Baca Juga : Polri Bongkar Sindikat Perdagangan Orang dan Narkoba Modus PMI
Kepala BP3MI Sumsel, Waydinsyah menyampaikan, jika sesampainya di lokasi tujuan akhir, benteng pertahanan para korban langsung diruntuhkan dengan penyitaan dokumen pribadi secara paksa.
“Jalur keberangkatan mereka sengaja disamarkan melalui rute berliku. Begitu sampai di lokasi, paspor mereka biasanya langsung disita oleh sindikat.
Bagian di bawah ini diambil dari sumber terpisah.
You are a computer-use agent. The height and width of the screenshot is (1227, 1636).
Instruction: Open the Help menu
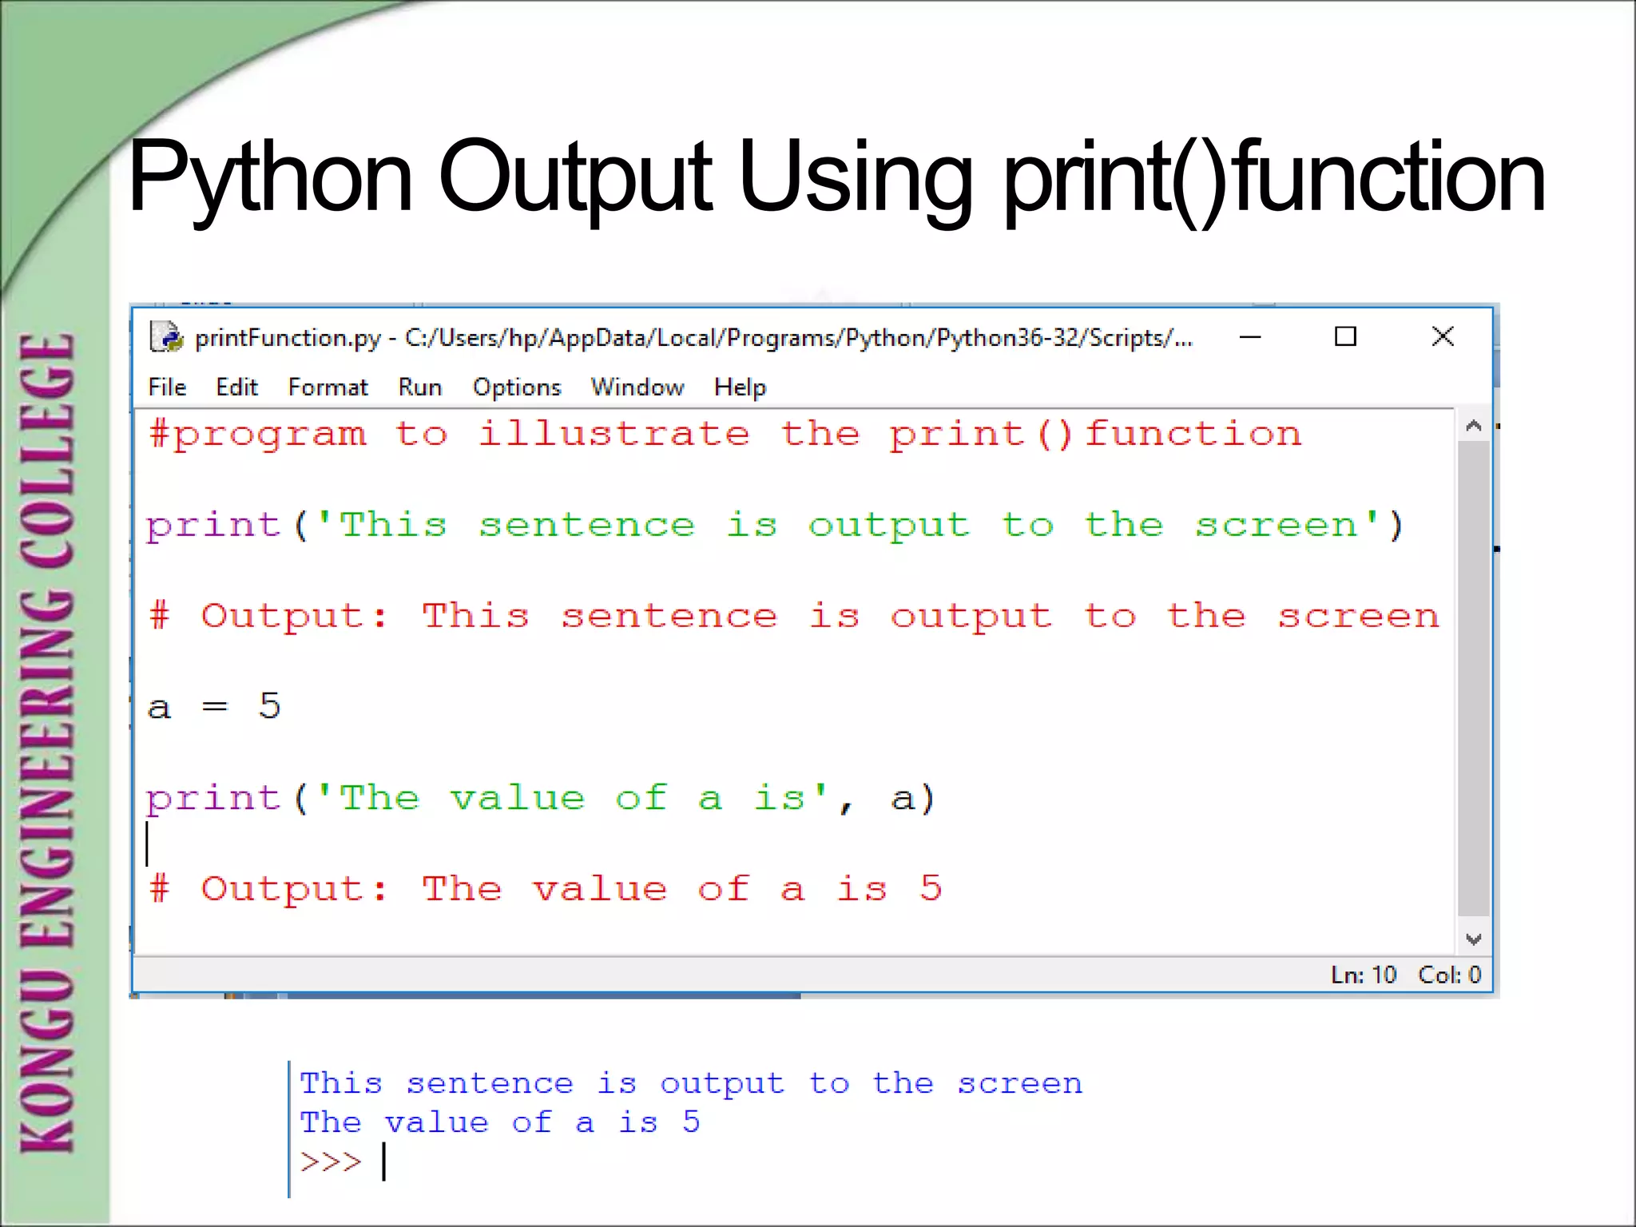pyautogui.click(x=740, y=387)
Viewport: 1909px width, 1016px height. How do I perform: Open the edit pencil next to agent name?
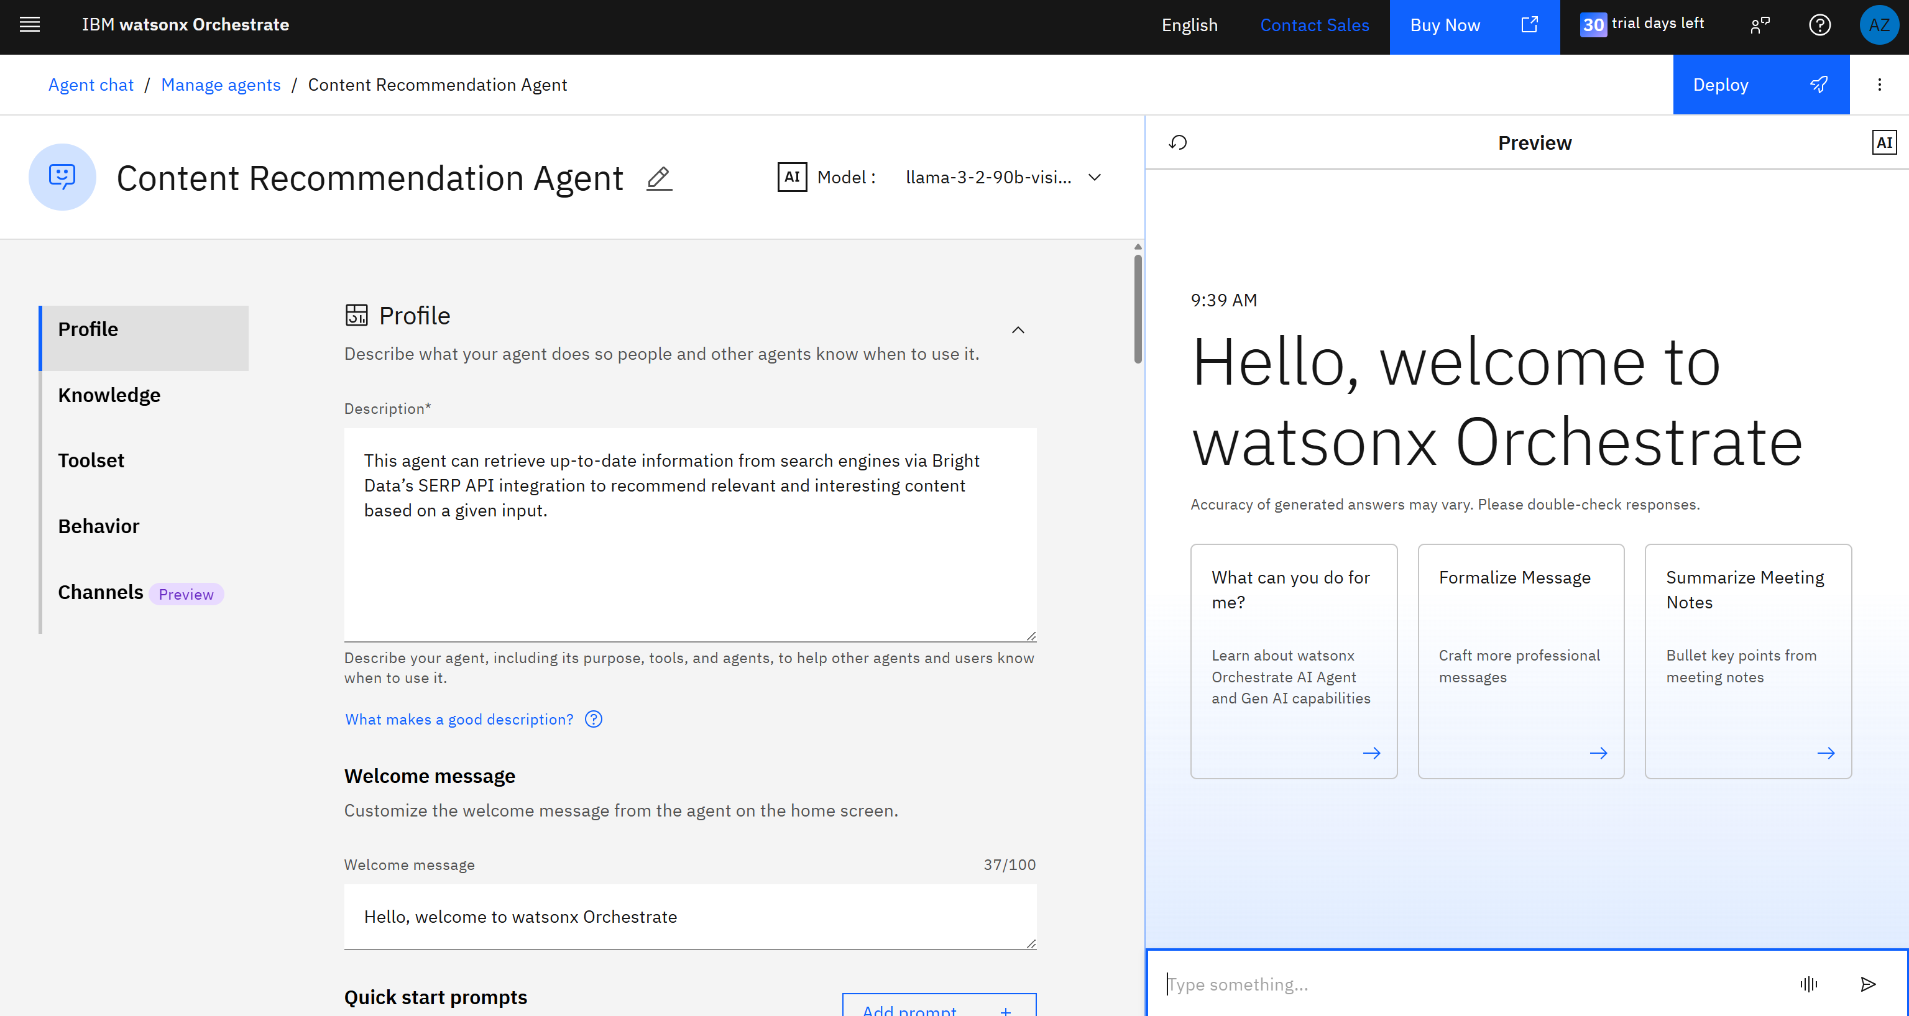659,179

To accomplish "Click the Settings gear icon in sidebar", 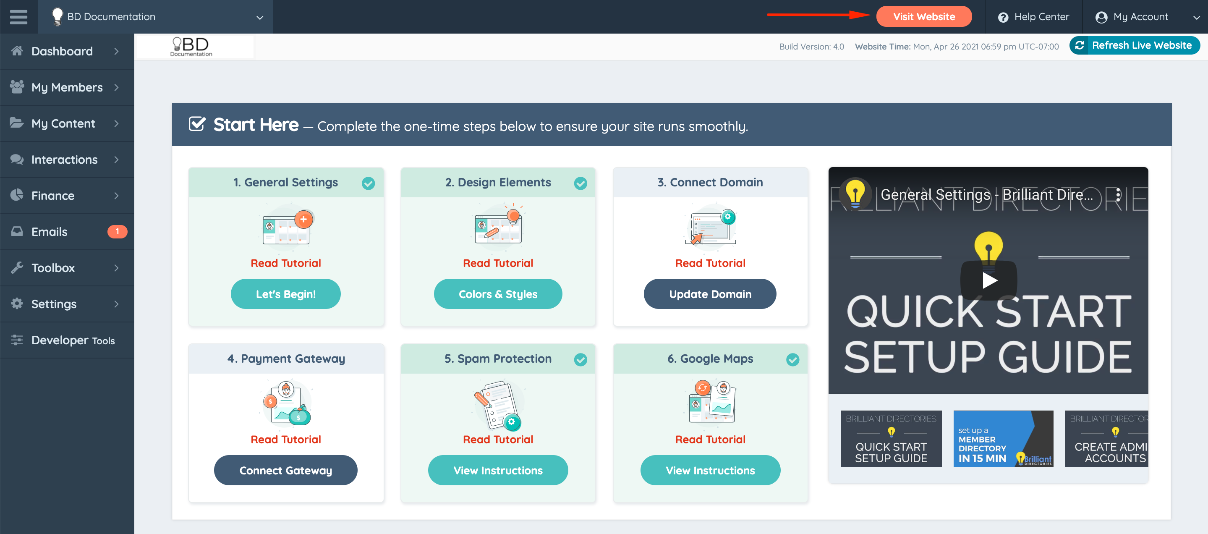I will [x=17, y=303].
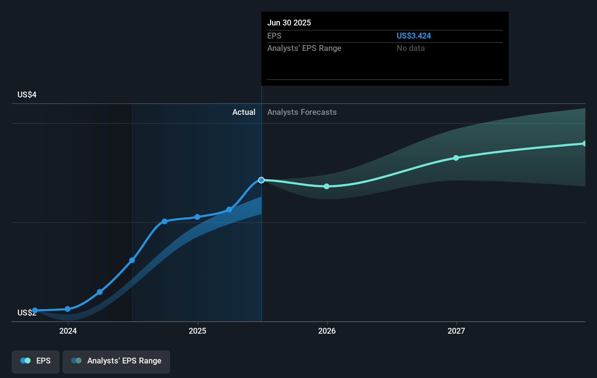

Di sana, mereka dipaksa bekerja di balik layar komputer sebagai operator judi online,” ujar Waydinsyah saat diwawancarai, Jumat (20/2/2026).
Pemeriksaan pada sistem Elektronik Pekerja Migran Indonesia (E-PMI) menunjukkan bahwa ke-15 warga tersebut tidak terdaftar secara resmi, yang mengonfirmasi bahwa keberangkatan mereka murni non-prosedural dan melanggar UU Nomor 18 Tahun 2017.
Ia menyebut jabatan operator judi online bukanlah pilihan bagi mereka, melainkan bentuk paksaan di bawah tekanan sindikat.
Meski demikian, BP3MI memastikan ke-15 warga tersebut saat ini sudah berada dalam perlindungan otoritas terkait di Kamboja dan dalam kondisi aman.
“Kami rutin melakukan video call dan berkirim pesan untuk memantau kondisi mereka. Kebutuhan makan terpenuhi. Saat ini kami sedang mengurus dokumen perjalanan (SPLP) di KBRI agar mereka bisa segera pulang,” tambahnya.
Terkait proses pemulangan, Pemprov Sumsel dilaporkan telah berkomitmen penuh untuk mengucurkan dana darurat guna menanggung biaya tiket pesawat seluruh korban.
Ia juga mengimbau kepada seluruh masyarakat khususnya di Sumsel agar tidak lagi terjebak pada skema serupa yang mengancam keselamatan di negeri orang.
“Jangan pernah berangkat tanpa bertanya dulu kepada pemerintah. Jangan sampai niat memperbaiki ekonomi keluarga justru berujung pada ancaman keselamatan karena skema yang non-prosedural,” pungkasnya.